In several of my previous blogs, I stressed the importance of statistical thinking in interpreting data. For many people, statistics is probably one of the hardest subjects to learn. In contrast, voice of the customer, often qualitative in nature, may appear simpler. But identifying the right customers and their needs, in my opinion, is exceedingly challenging in practice.
In a recent HBR article “Think Customers Hate Waiting? Not So Fast…” the authors illustrated what they called the labor illusion: “Customers find waiting more tolerable when they can see the work being done on their behalf — and they tend to value the service more.” I found the approach intriguing because I see it representing at least three common challenges in VOC.
1. Identification of unconventional needs
Development of fresh insight in customer needs is the first step to innovative and differentiated solutions. The challenge is not only to see the obvious needs but to discover the hidden ones in the same context. In cases where customers are waiting for their results, what are their needs or Critical to Quality characteristics (CTQs)? In a typical LSS project, people would say it is service lead time. Simple enough. Let’s reduce the lead time to reduce customer waiting. Is that all? Their research showed that “many customers who endure waits but see a running tally of tasks end up happier than those who don’t have to wait at all.” Apparently some customers also need to be informed of the process or progress.

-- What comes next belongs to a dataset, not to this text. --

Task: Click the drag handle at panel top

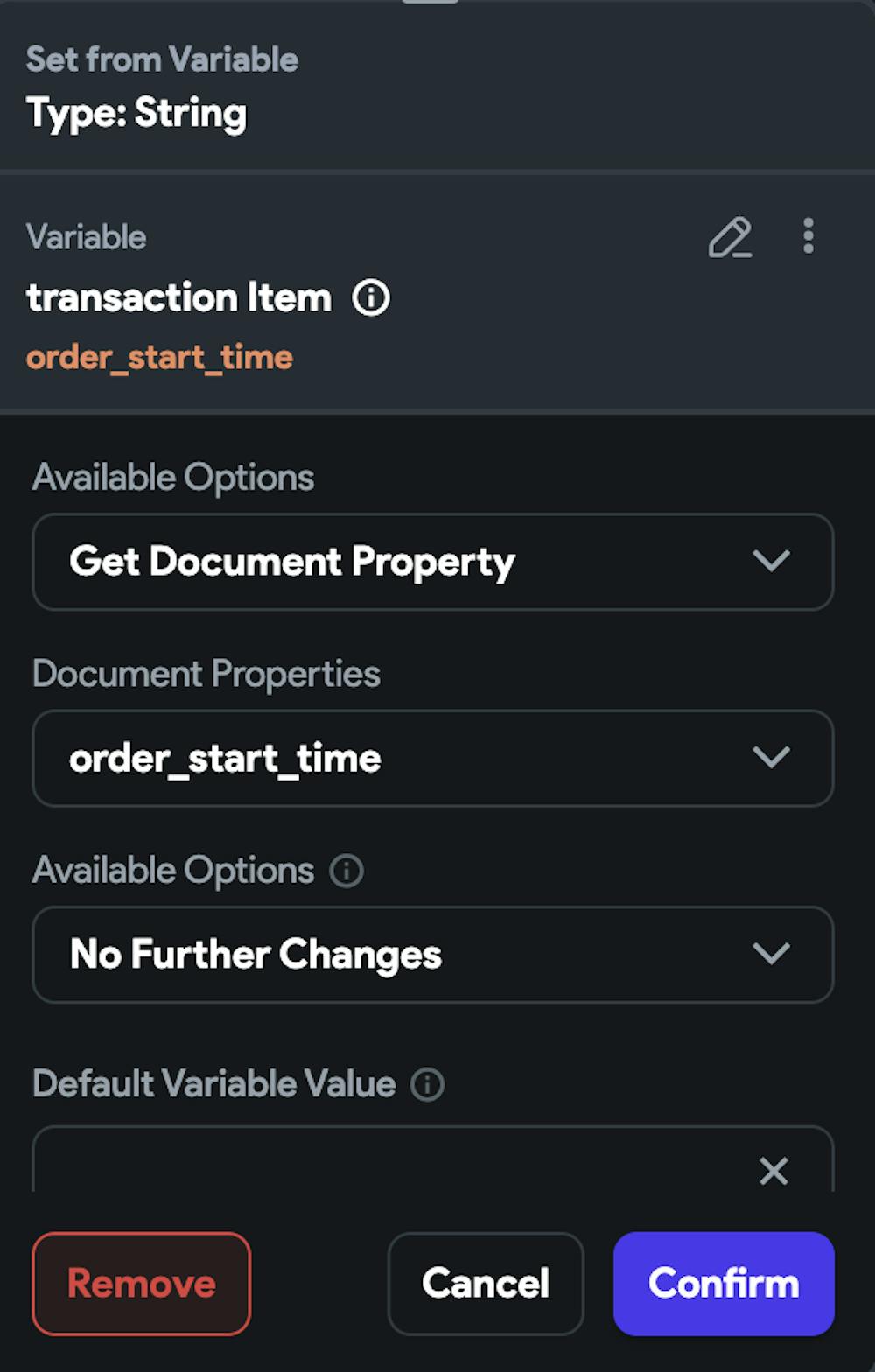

2. Interpretation of customer comments
A related challenge in VOC is that customers rarely articulate their needs in terms of distinct CTQs. How do you interpret a customer’s reaction “What’s taking so long?” Are they complaining about the lead time (“so long”), expressing the need for information (“what”), or both? Interpretation of customer comments depends on the synthesis of information beyond what is presented, i.e. experience of the interpreter, and therefore is subjective. To bring some objectivity, one can perform experiments to support their interpretation, as the authors did. Such experimentation underscores the fact that understanding VOC is not a one-time exercise but continued learning.
3. Prioritization of CTQ
As obvious as it may sound, customer segmentation is often a missing part of VOC. In one of their experiments, they concluded that “A majority preferred the transparent — and slower — site.” What is the significance of “the majority?” Remember the 80/20 rule? Is this majority of customers who value transparency also the ones who contribute the most to your profitability? To answer such questions, we will have to design additional experiments with carefully segmented customers. Without knowing which customers are the most critical to our business success, we cannot prioritize our improvement effort to generate the maximal return. A granular level of understanding of each customer segment is required not only to prioritize CTQs, but also to inform business decisions on choosing the right market to compete in, i.e. strategy.
Do you find VOC challenging? What are the challenges you have faced, and how did you deal with them?